STATED TASK:
From the rows below, repeat verbatim the lines starting with the line that contains "The height and" and going on through the line that contains "point(16,118)", both included. Omit the pictures from your answer.

SUPPLIED DATA start

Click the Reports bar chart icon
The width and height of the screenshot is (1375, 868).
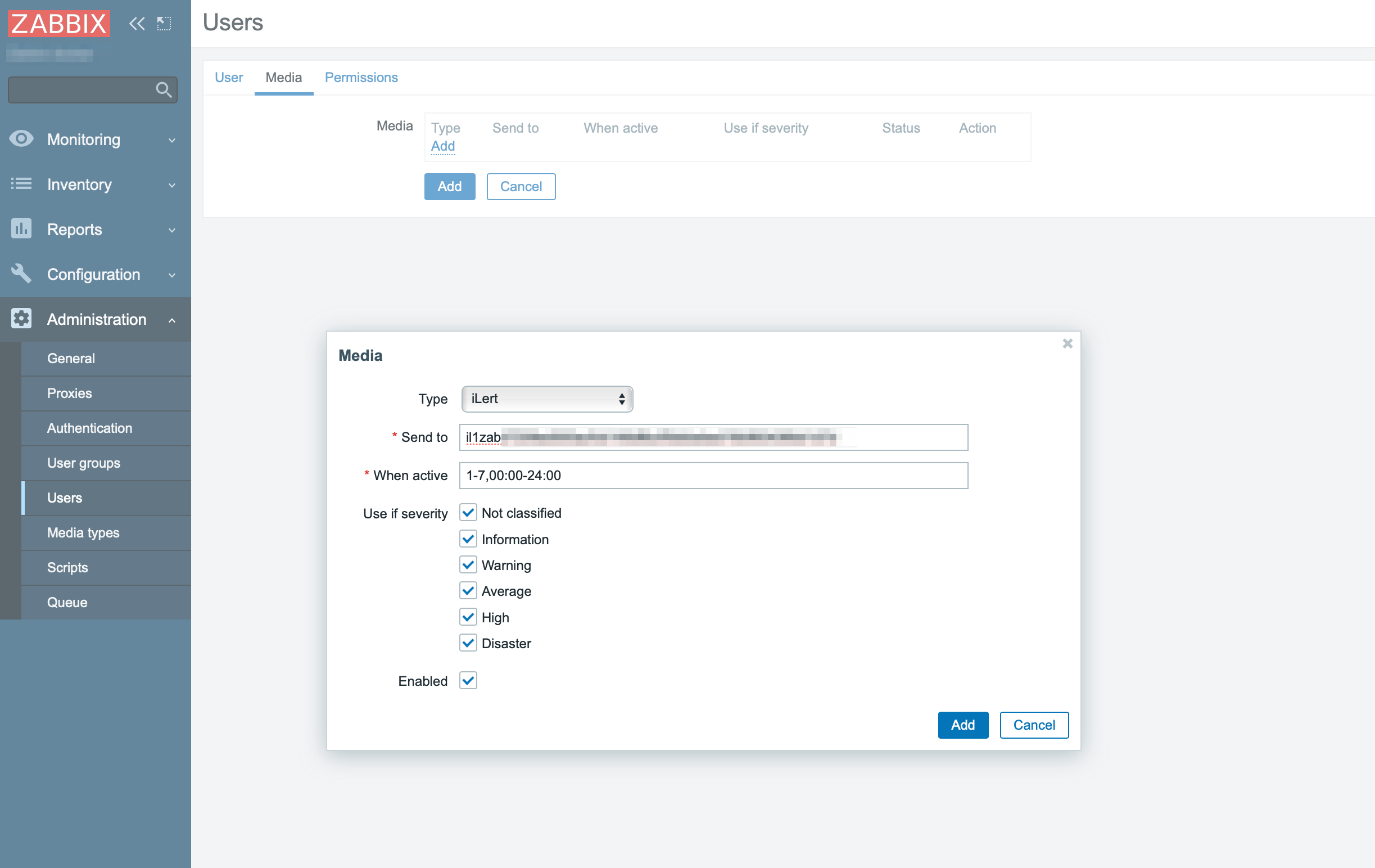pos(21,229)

SUPPLIED DATA end
SUPPLIED DATA start

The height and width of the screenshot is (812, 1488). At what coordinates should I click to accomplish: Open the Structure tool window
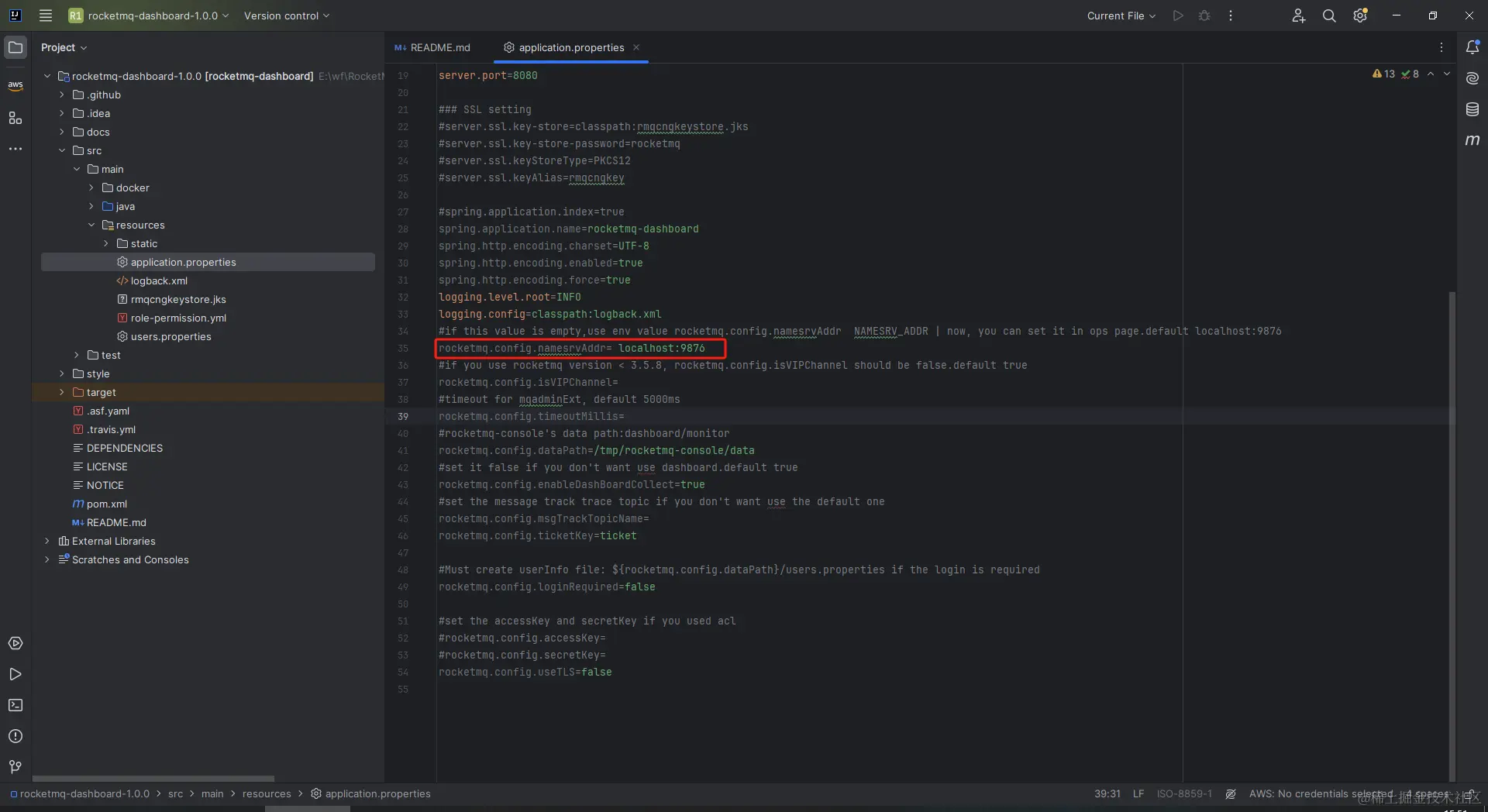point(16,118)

SUPPLIED DATA end

WRITTEN SOLUTION:
The height and width of the screenshot is (812, 1488). At what coordinates should I click to accomplish: Open the Structure tool window
point(16,118)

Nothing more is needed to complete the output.